_Data to use_:
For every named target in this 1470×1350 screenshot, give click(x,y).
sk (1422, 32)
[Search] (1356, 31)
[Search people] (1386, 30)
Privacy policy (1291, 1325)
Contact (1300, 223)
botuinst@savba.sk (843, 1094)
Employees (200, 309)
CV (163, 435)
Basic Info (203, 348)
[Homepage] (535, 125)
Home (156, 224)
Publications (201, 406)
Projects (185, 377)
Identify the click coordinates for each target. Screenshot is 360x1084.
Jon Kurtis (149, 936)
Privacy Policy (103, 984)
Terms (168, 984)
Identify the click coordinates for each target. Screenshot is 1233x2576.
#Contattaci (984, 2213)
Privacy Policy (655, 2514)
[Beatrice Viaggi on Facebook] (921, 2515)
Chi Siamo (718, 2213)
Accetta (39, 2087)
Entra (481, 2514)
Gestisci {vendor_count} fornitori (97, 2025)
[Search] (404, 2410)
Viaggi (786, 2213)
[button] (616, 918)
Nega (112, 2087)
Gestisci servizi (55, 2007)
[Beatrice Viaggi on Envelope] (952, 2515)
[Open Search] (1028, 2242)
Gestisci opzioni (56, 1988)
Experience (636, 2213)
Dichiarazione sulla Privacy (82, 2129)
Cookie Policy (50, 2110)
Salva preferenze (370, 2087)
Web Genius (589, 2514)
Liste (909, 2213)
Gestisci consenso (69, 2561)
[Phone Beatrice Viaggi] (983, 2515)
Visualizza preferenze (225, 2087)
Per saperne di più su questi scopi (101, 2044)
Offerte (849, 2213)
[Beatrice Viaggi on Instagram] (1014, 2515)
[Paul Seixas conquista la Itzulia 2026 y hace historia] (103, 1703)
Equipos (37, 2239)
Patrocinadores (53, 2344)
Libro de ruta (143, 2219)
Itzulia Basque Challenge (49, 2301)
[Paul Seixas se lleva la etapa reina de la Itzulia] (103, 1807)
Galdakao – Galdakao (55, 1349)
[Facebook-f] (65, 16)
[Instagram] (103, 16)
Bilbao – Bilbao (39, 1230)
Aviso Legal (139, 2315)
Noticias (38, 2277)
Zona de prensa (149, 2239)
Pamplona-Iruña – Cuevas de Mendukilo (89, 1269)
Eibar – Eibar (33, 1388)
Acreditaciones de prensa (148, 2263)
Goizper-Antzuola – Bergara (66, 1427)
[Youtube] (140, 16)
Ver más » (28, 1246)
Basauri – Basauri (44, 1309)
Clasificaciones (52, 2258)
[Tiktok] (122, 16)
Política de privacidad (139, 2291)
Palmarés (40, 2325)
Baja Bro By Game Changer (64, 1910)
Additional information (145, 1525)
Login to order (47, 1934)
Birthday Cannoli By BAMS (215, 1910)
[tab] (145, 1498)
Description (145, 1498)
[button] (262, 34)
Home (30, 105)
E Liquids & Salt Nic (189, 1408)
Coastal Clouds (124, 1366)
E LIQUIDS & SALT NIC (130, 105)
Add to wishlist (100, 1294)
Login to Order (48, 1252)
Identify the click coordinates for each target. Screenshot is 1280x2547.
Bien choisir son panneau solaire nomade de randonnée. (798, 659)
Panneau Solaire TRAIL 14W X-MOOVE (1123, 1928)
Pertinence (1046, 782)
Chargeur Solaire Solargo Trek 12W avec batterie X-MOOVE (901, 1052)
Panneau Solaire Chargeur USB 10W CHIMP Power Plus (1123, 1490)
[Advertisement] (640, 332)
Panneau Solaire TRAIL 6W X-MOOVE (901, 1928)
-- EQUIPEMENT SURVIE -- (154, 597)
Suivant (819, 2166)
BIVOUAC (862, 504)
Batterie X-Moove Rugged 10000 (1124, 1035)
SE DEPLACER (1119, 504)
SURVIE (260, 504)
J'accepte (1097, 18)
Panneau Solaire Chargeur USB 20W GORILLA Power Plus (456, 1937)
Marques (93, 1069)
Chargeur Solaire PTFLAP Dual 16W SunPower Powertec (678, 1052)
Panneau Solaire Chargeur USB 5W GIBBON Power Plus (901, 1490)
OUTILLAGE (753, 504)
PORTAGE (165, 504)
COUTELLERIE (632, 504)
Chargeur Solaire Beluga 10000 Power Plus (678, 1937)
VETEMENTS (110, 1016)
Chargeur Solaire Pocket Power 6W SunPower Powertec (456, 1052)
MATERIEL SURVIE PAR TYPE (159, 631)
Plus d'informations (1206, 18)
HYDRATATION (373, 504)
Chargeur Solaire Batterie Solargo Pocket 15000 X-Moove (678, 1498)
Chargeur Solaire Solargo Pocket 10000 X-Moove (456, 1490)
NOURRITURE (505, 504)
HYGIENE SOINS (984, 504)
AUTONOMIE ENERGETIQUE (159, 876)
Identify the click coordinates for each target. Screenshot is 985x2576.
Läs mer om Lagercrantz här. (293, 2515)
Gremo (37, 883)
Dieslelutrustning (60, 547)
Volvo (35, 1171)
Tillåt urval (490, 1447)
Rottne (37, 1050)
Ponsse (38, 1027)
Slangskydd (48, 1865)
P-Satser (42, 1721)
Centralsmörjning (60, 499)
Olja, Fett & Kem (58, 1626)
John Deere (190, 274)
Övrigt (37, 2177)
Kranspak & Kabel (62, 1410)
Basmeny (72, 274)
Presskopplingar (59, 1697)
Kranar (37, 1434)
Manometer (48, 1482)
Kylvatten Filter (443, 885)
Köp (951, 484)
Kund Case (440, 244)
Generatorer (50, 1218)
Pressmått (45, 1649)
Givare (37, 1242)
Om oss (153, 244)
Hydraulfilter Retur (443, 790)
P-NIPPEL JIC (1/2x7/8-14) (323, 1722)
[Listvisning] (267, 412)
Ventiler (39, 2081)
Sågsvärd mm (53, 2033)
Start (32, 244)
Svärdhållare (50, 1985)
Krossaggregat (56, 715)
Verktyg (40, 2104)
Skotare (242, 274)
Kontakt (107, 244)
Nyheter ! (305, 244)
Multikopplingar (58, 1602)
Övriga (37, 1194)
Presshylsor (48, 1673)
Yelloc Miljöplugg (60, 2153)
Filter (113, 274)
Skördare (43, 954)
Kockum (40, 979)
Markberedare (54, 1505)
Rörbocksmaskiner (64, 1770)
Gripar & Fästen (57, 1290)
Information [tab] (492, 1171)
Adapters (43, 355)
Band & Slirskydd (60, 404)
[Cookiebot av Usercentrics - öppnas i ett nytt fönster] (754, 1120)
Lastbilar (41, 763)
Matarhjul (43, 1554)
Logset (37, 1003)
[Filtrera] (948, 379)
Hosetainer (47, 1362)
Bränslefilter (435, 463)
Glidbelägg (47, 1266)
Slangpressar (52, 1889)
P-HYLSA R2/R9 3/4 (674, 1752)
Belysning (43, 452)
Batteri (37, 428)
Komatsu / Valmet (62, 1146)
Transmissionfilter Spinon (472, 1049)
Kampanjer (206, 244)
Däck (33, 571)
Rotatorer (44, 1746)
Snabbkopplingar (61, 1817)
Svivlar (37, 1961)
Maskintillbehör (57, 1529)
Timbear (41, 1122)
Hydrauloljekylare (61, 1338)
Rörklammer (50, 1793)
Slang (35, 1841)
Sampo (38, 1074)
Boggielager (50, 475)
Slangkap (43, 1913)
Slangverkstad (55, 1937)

_Try it_:
Beginning with the line containing "Nyheter ! (305, 244)" and ending with the line containing "Slangpressar (52, 1889)", extract those lines exactly from the listing above, and only those.

_Response area_:
Nyheter ! (305, 244)
Multikopplingar (58, 1602)
Övriga (37, 1194)
Presshylsor (48, 1673)
Yelloc Miljöplugg (60, 2153)
Filter (113, 274)
Skördare (43, 954)
Kockum (40, 979)
Markberedare (54, 1505)
Rörbocksmaskiner (64, 1770)
Gripar & Fästen (57, 1290)
Information [tab] (492, 1171)
Adapters (43, 355)
Band & Slirskydd (60, 404)
[Cookiebot av Usercentrics - öppnas i ett nytt fönster] (754, 1120)
Lastbilar (41, 763)
Matarhjul (43, 1554)
Logset (37, 1003)
[Filtrera] (948, 379)
Hosetainer (47, 1362)
Bränslefilter (435, 463)
Glidbelägg (47, 1266)
Slangpressar (52, 1889)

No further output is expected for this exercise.